Optogenetics-Biofluid Model for Engineered Beating Cardiomyocytes using Meshfree Method

Optogenetic techniques make use of genetically encoded, light sensitive ion channels to manipulate cellular function with light. More recently, microbial opsins such as the light-gated ion channel channelrhodopsin-2 (ChR2) have been transfected into cardiomyocytes, allowing cardiac muscle contractions to be initiated by pulses of light. Cardiac optogenetics raises numerous interesting possibilities, including optical pacemakers, defibrillators, and flow pumping assistant devices accomplished through the precise spatiotemporal application of light excitations.
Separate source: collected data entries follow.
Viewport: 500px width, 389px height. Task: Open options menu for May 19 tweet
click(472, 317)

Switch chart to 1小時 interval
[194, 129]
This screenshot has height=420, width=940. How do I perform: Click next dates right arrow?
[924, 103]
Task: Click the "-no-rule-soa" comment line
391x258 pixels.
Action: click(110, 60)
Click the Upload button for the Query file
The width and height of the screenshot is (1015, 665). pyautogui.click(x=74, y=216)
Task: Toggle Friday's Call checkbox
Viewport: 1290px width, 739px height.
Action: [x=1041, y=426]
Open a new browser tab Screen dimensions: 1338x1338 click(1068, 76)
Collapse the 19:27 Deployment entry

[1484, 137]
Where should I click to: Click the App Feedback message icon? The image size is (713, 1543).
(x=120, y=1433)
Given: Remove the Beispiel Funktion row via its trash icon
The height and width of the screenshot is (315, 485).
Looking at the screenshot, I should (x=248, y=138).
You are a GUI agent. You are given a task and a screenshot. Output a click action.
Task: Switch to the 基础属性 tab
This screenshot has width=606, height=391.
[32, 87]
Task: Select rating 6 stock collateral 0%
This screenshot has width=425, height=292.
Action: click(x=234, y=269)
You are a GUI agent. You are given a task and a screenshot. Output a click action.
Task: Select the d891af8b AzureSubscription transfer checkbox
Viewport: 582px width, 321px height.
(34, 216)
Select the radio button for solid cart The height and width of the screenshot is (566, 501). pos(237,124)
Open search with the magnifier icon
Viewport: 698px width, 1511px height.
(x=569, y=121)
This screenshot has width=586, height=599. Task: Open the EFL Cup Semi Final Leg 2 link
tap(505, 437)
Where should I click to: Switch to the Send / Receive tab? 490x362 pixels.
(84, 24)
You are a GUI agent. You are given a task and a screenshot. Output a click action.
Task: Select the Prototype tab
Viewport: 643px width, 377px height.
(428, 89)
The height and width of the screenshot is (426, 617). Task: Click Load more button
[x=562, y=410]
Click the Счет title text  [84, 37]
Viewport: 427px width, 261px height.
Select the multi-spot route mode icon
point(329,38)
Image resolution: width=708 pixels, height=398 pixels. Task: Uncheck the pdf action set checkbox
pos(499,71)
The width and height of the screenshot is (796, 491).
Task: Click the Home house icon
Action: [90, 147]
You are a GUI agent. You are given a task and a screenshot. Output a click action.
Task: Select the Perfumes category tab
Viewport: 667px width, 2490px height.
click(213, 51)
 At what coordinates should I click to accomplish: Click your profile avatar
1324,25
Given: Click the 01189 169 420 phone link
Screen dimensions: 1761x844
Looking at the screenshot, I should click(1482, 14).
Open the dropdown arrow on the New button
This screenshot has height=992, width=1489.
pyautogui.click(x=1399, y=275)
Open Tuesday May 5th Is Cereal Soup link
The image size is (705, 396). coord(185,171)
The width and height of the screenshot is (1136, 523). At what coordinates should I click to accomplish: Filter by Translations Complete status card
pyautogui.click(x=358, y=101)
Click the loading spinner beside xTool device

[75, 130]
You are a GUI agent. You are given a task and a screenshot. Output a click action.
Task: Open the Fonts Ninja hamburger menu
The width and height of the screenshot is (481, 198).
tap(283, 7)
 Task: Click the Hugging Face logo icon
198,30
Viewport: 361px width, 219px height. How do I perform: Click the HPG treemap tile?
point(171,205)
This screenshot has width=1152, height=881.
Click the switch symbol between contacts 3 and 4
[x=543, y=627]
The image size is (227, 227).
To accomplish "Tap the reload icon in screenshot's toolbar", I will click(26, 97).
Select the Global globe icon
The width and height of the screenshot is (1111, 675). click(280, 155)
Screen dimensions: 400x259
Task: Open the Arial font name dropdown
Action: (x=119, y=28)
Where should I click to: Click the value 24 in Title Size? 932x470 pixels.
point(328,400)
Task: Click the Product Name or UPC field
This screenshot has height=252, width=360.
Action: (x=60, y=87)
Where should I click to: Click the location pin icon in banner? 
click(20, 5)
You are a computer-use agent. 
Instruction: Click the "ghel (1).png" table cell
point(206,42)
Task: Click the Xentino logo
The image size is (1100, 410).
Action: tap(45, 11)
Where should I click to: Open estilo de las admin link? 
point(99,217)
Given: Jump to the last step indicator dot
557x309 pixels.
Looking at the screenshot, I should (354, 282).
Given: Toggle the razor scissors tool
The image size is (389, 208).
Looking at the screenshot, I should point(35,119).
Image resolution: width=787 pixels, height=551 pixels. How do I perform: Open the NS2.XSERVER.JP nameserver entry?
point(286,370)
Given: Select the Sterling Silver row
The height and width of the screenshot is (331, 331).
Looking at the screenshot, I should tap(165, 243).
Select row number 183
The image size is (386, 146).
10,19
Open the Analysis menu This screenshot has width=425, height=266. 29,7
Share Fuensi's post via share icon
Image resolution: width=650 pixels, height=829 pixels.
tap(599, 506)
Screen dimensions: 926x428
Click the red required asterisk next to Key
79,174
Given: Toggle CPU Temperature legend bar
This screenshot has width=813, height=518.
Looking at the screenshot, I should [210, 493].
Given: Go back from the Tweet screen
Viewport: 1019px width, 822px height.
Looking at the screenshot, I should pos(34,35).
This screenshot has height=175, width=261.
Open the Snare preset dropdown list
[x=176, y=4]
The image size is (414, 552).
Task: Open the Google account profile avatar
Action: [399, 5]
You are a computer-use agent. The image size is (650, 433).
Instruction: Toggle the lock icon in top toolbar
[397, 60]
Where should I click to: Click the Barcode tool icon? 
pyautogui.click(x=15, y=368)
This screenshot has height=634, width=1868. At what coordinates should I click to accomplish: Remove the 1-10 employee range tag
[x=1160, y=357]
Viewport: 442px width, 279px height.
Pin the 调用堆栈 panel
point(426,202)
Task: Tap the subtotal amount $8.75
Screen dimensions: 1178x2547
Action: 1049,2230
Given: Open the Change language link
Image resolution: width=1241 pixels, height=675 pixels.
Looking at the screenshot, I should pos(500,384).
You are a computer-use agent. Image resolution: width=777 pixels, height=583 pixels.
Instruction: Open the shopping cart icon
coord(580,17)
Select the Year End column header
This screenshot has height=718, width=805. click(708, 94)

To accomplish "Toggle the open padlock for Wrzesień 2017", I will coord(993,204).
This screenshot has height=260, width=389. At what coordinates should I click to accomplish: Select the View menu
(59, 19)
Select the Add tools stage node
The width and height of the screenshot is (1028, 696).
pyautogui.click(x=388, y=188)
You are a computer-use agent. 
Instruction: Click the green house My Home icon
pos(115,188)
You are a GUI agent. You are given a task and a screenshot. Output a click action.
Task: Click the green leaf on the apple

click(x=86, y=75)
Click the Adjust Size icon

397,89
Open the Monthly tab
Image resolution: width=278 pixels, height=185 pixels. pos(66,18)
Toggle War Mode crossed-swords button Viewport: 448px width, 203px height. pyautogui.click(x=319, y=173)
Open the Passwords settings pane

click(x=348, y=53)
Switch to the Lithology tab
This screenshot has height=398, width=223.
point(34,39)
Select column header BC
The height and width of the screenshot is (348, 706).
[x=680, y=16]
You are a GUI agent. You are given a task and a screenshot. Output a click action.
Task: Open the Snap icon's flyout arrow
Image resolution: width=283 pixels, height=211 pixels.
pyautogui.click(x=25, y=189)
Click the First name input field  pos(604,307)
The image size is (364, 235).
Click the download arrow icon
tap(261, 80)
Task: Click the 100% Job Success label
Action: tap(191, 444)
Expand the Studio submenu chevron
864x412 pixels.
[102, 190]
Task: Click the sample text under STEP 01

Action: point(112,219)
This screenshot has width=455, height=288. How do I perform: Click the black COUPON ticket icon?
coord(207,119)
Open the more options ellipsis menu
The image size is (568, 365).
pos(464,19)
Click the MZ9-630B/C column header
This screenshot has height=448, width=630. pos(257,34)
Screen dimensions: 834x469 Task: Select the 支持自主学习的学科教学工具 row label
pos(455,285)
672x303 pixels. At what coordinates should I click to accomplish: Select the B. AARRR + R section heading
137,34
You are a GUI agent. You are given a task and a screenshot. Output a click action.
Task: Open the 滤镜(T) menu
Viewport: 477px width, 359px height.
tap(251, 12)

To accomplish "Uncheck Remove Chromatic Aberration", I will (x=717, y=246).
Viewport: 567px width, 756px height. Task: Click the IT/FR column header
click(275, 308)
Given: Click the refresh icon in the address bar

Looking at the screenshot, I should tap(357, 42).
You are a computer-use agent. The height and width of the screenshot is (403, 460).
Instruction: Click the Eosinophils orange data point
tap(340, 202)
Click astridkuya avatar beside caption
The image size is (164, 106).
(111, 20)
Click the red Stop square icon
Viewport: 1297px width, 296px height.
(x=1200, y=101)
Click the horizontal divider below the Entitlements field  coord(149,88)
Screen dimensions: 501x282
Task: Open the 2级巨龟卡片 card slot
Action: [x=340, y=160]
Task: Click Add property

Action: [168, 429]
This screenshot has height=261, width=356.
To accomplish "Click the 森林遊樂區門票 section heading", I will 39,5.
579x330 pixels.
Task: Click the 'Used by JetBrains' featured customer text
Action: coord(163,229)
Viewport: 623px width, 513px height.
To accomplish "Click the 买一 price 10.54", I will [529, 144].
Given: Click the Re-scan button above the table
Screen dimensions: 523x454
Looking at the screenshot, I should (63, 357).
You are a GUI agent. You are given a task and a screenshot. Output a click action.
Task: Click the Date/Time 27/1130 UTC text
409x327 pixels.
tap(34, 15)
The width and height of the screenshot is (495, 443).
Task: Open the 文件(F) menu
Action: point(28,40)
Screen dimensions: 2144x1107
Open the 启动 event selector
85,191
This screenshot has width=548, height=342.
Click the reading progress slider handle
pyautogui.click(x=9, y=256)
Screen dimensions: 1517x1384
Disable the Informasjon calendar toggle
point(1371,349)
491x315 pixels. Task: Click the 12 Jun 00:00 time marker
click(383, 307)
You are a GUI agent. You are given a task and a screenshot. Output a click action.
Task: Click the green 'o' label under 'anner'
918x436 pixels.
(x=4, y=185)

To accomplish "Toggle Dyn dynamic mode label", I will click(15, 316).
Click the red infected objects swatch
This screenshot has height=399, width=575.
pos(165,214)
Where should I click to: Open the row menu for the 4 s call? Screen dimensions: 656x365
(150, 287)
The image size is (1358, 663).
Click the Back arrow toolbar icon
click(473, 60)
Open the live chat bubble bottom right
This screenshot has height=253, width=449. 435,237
In this study, an optogenetics-fluid mathematical model is proposed to study the flow motions induced by a single engineered cardiac cell. The optogenetics module is based on Monte Carlo type of simulations to control light stimulus events, which are then used to probe the cellular wall contractions. The fluid module is derived based on a two-dimensional meshfree-Stokeslets computational framework. The results show that, cells with a slightly different beating profile can induce different flow field that is characterized by coherent vortices with different strengths and core sizes. This implies that, each cell induces unique flow biomarker ``signature'', which can be used to better understand the intrinsic sub-cellular excitation-contraction processes of cardiac cells.